A second nursing home in Newcastle has received sanctions from the Department of Health, after it was deemed to pose “an immediate and severe risk to the health, safety and wellbeing” of residents.
The sanctions were imposed following an unannounced audit of the facility, in which the nursing home met only 17 of 44 expected outcomes.
The audit found, among other things, that “There are not appropriately skilled and qualified staff sufficient to ensure care recipients’ care needs are met in accordance with the Accreditation Standards”, and “Management is not able to demonstrate care recipients’ medication is managed safely and correctly.”
The sanctions mean the provider will not receive Commonwealth subsidies for any new residents for a period of six months, meaning it can’t take in any new residents.
The nursing home, at its own expense, must also appoint an adviser to help it comply with its responsibilities, and must provide staff with the appropriate training.
This was the second Newcastle nursing home in a week to be issued with sanctions. Both were in the suburb of Waratah.
A spokesperson for the Australian Government Department of Health told HelloCare that between 1 July 2017 to 30 June 2018, 22 residential aged care approved providers had sanctions imposed. Sanctions are still active for 11 of those operators.
The numbers for the 2017-2018 financial year represent approximately 0.4% of the 2,672 residential aged care providers in Australia – the vast majority of providers are delivering safe, high-quality care to older Australians.
Nevertheless, when a nursing home is sanctioned, it can be extremely distressing for residents and their families, who will likely question the care the resident is receiving, and even the very future of the nursing home.
Staff may also be upset and fearful.
Peter Vincent, Director of Aged Care Management Australia, a consultancy that helps sanctioned nursing homes turn their operations around, says staff often worry the nursing home will close, and that they’ll consequently lose their jobs.
He said staff also often feel “angry” and “betrayed” by management.
Mr Vincent said problems with nursing homes standards usually stem from a lack of communication and understanding between the residence’s management and the board, in particular the CEO.
Managers don’t inform the board of performance issues, he said, and therefore problems aren’t resolved. The board must understand at a more granular level what is happening in the nursing home “at the bedside”, he said.
Mr Vincent doesn’t promote compulsory staff ratios, saying it would be more beneficial if nursing homes published their staffing and skill ratios online, allowing prospective residents and their families judge for themselves.
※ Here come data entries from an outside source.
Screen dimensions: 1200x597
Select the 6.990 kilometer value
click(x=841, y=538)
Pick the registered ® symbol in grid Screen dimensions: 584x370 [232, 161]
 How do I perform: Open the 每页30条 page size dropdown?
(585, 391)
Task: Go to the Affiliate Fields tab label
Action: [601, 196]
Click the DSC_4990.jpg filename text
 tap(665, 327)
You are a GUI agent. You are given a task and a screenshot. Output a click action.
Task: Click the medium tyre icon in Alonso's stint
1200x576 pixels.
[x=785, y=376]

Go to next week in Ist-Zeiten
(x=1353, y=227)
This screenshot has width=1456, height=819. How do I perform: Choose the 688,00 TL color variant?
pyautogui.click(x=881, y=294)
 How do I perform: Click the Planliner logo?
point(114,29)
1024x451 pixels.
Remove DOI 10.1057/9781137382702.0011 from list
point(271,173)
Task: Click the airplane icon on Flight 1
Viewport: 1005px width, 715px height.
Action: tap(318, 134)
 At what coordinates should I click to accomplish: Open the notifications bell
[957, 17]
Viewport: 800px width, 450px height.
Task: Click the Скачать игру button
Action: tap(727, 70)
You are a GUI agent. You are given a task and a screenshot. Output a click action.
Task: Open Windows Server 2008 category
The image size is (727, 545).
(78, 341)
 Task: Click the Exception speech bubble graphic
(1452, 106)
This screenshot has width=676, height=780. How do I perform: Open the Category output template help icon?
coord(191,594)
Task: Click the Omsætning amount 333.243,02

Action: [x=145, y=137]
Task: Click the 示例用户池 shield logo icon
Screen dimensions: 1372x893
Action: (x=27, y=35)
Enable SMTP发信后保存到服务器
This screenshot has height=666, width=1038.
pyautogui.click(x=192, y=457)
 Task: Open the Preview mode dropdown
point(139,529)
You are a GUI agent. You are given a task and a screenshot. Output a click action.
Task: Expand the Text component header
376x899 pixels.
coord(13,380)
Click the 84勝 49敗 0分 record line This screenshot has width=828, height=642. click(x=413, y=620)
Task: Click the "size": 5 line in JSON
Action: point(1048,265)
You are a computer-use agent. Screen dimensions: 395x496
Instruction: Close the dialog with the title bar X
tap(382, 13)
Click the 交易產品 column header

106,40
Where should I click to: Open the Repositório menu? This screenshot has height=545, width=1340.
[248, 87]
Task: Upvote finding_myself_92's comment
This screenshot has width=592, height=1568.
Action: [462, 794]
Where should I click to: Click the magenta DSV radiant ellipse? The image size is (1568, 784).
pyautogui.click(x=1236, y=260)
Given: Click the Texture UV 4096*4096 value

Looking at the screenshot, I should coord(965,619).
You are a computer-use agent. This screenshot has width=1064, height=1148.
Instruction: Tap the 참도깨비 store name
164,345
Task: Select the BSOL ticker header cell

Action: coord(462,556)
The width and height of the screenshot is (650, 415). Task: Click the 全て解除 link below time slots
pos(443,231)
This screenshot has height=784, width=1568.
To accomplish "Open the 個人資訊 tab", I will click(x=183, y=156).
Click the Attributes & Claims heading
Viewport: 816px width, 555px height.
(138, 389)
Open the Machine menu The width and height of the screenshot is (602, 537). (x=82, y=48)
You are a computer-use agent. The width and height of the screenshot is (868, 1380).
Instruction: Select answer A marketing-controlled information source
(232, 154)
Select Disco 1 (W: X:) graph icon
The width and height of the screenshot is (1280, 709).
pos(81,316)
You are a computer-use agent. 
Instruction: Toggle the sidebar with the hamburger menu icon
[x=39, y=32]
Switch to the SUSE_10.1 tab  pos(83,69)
Mr Vincent said turning a nursing home’s operations around after sanctions is a full-time job that often takes more than six months. He said it usually requires working with staff 24 hours a day, seven days a week, watching, listing, and reassuring them.
really glad to see that they are taking the staffing qualifications into account. there are far too few trained staff especially in administering medications. sometimes a nurse has to administer medications to more than 30 residents and they have a very large number and often need to be crushed. Some people have about 10 different medications. very difficult and also some will get their tablets late.
Dont forget the importance of food and the meals in residential care.
Although challenging, there is great opportunity for staff and residents to collaborate and work together to produce a good basic homely meal service.
Residents dont require fine dining 3 meals a day 7 days a week. Until the basics are consistently OK, staff can feel stressed about delivering a “dining experience” at every meal.
Well said Jo. Thank you for your comments.